Um novo dia nascia, com o
vento soprando um pouco mais forte, trazendo várias folhas do bosque próximo
para as ruas de terra batida da aldeia. Como era de se esperar, a grande águia
de penas brancas ainda estava no telhado, quando ouviu alguém sair pela porta
da frente. Era a dama da noite anterior, carregando um arco longo e uma aljava
com flechas, se dirigindo para o sul do morro nos limites da aldeia. A grande
ave alçou vôo e a seguiu, chegando num bosque à beira de uma planície coberta
de relva antes dela. Ele logo tomou outra forma. Um homem de barba e cabelos
grisalhos e desgrenhados, que usava um chapéu de abas largas e um manto escuro,
se apoiando num cajado “Muito bem, Deus” disse o Criador para si mesmo “Tente
não chamar a atenção...” Do nada uma grande flecha zuniu na frente dele quase
que acertando seu nariz “Quem vem lá?” disse uma voz feminina “Responda ou não
terei receio em acertar o alvo...” “Por favor, minha jovem!” disse Deus,
levantando os braços em sinal de rendição “Não quero fazer mal a ninguém... Sou
apenas um humilde andarilho... Tenha piedade...” Deus logo sentiu alguém tocar
seu ombro e o virar para o outro lado com uma força comparável a Dele próprio
“Qual seria seu nome, ó andarilho?” disse a moça, a mesma que Ele vira na noite
anterior consolando o pai “Sou Hár,
O Altíssimo” disse Ele “Como poupou minha vida, é justo que Eu lhe dê
algo em troca...” Ele esperava resposta, mas a moça ficou hipnotizada pelos
brilhantes olhos azuis do andarilho, assim como Ele ficara pelos dela,
que brilhavam como esmeraldas recém-lapidadas. Os dois ficaram se olhando por
algum tempo, até que Hár quebrou o silêncio “Há algo que Eu possa fazer por ti,
dama arqueira?” “Kelda” disse ela “Eu me chamo Kelda Corvo da Noite...”

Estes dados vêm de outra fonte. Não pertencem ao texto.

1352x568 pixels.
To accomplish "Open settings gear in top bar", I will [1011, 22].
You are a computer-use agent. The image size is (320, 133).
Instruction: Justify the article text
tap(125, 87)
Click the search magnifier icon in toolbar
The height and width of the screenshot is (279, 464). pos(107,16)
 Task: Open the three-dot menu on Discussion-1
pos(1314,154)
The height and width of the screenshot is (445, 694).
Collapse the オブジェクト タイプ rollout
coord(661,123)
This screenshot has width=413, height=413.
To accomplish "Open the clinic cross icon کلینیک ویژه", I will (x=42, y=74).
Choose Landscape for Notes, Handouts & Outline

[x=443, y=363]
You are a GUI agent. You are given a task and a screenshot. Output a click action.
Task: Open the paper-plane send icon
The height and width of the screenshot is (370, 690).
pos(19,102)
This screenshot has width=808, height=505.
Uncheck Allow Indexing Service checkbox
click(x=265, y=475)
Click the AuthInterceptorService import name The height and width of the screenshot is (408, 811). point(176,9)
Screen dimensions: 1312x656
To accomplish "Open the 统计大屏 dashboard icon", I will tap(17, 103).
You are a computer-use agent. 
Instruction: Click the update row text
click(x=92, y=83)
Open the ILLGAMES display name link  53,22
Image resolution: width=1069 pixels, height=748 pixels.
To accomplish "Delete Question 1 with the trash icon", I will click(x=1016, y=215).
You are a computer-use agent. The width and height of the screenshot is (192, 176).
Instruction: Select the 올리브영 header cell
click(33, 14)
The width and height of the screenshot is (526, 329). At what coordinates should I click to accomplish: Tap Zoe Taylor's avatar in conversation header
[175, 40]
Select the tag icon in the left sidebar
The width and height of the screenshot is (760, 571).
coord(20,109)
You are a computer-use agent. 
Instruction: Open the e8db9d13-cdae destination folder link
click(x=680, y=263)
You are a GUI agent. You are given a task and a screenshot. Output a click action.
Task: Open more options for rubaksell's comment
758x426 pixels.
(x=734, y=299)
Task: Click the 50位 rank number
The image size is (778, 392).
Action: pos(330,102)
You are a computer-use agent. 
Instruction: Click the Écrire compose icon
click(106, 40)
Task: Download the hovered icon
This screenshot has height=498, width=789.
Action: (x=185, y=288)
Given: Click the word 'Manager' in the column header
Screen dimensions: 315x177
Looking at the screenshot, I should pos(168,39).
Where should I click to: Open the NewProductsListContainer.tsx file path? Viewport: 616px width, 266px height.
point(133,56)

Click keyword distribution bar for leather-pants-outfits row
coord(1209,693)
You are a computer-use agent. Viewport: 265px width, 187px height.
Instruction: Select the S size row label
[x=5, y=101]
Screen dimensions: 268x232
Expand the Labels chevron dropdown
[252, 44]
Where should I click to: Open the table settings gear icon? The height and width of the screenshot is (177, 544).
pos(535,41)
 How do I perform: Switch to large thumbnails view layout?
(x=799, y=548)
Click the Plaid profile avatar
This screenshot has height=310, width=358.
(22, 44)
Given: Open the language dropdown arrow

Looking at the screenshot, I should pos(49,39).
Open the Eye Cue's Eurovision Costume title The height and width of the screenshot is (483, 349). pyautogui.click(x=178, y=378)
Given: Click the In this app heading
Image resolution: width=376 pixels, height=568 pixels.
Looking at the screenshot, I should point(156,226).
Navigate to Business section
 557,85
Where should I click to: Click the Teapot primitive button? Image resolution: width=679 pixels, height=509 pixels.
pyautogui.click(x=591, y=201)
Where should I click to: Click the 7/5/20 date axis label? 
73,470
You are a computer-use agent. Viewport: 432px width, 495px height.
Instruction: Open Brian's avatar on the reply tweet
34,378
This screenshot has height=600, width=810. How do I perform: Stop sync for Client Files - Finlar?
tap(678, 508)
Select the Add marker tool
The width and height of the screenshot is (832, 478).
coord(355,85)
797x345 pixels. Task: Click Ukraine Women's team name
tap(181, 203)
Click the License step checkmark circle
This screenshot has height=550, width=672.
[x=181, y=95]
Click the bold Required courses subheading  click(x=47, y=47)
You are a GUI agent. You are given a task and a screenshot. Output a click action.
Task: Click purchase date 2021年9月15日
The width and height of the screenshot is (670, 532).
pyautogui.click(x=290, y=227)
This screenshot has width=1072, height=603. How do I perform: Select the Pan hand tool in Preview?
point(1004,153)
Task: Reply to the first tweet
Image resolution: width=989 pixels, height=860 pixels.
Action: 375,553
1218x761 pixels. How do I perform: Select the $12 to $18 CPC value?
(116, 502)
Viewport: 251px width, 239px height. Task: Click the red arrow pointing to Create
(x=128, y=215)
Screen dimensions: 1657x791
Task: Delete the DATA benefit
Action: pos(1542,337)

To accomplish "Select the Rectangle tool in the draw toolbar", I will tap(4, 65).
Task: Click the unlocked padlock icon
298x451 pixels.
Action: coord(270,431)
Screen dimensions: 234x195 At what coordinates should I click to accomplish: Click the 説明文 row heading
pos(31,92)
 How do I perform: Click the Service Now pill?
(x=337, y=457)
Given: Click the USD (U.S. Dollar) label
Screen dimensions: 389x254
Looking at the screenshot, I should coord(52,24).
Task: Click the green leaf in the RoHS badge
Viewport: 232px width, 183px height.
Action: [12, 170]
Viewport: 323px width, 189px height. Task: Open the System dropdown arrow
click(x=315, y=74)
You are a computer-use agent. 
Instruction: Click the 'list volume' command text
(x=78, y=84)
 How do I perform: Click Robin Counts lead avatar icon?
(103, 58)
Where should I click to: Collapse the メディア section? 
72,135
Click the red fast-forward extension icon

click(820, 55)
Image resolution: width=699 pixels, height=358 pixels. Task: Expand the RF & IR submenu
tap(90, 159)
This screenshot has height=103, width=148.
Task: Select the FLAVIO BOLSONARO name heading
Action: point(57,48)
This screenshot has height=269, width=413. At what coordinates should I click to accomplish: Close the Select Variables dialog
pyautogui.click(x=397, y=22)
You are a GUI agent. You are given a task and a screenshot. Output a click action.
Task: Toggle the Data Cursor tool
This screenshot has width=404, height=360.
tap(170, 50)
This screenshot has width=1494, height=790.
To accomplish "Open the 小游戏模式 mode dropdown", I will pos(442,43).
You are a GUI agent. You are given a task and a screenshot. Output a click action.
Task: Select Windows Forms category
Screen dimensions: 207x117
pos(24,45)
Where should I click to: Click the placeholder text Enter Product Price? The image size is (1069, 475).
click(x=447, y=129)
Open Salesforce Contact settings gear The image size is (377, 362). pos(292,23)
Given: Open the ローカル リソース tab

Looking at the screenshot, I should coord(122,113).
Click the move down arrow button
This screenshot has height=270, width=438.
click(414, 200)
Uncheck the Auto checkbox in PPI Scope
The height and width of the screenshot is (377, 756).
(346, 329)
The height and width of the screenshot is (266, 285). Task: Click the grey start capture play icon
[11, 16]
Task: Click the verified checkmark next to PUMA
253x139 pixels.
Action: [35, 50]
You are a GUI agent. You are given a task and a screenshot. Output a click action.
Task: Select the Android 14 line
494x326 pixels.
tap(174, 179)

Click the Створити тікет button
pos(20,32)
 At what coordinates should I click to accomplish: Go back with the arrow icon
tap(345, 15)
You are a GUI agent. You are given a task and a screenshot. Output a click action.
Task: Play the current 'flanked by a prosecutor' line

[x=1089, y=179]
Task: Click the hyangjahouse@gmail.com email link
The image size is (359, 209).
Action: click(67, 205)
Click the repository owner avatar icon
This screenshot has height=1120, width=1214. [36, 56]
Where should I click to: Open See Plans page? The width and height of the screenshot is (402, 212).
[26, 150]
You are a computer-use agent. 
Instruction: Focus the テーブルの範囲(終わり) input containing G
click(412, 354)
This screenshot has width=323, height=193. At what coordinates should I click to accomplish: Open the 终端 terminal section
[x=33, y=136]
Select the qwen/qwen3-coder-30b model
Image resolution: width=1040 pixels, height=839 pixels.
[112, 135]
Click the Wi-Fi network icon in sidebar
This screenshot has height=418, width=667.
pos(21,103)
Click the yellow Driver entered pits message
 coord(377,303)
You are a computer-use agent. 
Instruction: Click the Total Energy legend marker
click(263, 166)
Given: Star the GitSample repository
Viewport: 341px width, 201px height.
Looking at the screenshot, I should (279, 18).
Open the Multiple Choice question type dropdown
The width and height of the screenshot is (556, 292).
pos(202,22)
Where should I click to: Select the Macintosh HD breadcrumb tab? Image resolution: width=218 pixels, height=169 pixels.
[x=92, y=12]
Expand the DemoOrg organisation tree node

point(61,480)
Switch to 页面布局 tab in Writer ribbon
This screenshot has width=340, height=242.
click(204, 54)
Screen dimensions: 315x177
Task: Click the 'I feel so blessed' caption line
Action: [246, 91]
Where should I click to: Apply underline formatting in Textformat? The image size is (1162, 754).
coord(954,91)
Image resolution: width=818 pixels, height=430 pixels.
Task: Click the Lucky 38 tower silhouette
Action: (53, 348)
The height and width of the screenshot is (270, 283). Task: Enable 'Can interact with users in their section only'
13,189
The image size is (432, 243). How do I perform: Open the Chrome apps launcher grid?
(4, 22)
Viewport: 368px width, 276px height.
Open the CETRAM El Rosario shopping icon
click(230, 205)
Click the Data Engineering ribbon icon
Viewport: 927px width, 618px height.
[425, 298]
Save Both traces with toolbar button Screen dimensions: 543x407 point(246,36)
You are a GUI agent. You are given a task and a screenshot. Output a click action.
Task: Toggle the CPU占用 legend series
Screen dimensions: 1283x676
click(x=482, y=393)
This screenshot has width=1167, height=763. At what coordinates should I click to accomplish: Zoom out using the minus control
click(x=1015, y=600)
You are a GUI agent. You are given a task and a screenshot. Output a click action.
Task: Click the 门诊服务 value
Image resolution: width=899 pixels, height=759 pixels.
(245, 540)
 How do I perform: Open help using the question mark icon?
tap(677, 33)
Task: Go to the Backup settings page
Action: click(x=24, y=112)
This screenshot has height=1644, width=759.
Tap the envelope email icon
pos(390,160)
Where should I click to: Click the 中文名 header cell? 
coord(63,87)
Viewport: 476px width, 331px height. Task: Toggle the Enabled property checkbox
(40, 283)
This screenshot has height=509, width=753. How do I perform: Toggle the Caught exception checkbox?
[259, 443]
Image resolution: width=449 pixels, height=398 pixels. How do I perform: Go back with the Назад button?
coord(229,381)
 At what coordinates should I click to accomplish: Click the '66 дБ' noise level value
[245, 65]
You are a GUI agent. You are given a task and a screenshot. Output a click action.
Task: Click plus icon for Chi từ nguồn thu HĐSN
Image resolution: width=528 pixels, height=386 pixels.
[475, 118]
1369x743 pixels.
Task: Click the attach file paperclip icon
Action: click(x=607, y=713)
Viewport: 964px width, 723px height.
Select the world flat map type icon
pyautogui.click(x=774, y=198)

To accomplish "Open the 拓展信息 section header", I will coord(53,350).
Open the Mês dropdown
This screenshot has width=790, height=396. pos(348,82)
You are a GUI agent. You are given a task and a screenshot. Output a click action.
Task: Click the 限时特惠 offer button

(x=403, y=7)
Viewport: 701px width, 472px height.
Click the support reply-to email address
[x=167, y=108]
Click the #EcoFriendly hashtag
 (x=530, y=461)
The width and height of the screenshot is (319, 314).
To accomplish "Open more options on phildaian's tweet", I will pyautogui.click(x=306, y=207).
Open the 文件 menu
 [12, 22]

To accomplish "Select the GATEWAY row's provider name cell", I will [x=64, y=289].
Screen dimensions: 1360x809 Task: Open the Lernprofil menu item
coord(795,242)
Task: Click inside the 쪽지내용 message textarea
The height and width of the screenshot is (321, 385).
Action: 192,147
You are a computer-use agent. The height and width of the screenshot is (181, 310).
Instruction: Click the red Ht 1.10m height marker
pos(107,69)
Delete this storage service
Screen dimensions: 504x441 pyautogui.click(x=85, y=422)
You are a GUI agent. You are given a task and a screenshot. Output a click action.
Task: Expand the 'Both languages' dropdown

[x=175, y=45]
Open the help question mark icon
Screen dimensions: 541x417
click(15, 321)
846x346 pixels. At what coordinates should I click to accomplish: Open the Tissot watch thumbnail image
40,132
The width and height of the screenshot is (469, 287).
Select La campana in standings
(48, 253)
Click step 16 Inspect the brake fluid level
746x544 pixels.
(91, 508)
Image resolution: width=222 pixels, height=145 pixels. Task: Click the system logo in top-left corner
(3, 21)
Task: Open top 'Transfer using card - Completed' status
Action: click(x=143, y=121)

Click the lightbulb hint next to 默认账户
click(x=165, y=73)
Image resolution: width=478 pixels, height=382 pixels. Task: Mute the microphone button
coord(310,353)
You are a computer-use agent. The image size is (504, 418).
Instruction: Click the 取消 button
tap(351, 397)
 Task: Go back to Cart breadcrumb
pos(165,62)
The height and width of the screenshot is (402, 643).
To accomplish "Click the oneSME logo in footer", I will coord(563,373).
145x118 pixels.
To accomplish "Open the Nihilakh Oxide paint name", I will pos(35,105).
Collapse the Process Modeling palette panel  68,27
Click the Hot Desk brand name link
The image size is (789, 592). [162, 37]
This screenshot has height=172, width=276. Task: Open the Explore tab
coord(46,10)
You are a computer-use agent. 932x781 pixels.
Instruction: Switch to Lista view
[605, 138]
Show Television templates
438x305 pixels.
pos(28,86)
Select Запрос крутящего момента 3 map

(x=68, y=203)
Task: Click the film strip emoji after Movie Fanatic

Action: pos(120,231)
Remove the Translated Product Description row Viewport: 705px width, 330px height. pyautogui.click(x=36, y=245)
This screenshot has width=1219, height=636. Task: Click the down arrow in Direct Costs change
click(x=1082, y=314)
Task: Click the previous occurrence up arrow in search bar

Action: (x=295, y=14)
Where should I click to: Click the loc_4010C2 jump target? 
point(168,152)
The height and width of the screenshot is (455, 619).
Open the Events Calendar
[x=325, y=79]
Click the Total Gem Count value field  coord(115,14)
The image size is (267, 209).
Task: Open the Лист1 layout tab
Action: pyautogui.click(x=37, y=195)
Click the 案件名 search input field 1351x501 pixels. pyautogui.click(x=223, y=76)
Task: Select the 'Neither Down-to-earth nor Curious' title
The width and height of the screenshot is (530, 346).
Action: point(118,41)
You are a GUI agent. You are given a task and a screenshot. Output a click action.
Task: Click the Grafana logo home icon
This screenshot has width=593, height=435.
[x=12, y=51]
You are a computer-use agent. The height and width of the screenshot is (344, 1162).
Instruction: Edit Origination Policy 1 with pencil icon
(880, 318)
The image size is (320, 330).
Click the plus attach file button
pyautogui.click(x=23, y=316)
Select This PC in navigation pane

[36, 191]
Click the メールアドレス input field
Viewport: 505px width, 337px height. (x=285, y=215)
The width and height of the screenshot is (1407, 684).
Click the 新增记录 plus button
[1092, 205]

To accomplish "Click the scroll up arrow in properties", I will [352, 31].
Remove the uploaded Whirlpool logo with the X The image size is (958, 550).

“Um belo nome para uma bela mulher...” Ele respondeu, fazendo-a corar “Então,
Kelda... Possui uma tarefa para me oferecer?” A moça se afastou um pouco e
olhou Deus de cima a baixo “Você parece ter bastante força nos braços” disse
ela “Já teve alguma experiência com ferraria?” “Um pouco” disse Ele “Por quê? ”
“Venha comigo” disse ela “Quero que veja uma coisa...” Ela segurou o mão enorme
de Deus e o arrastou para fora da floresta e pela planície verdejante. A
paisagem era, de longe, uma das mais belas que o Criador já havia visto fora do
plano imortal de existência. A grama verde, os insetos zunindo, o canto de aves
de todos os tamanhos, o céu azul e o sol brilhando entre as nuvens brancas, o
som do mar batendo nas rochas da costa próxima. Tudo era belo. Mas nada era tão
bonito quanto a visão da moça que o arrastava para a aldeia. Ele logo sentiu um
suor percorrer sua testa, uma tremedeira tomar suas pernas e seu coração bater
mais rápido e com mais força. Ele havia se apaixonado. E pela primeira vez em
muitos anos. Mas seria esse sentimento recíproco?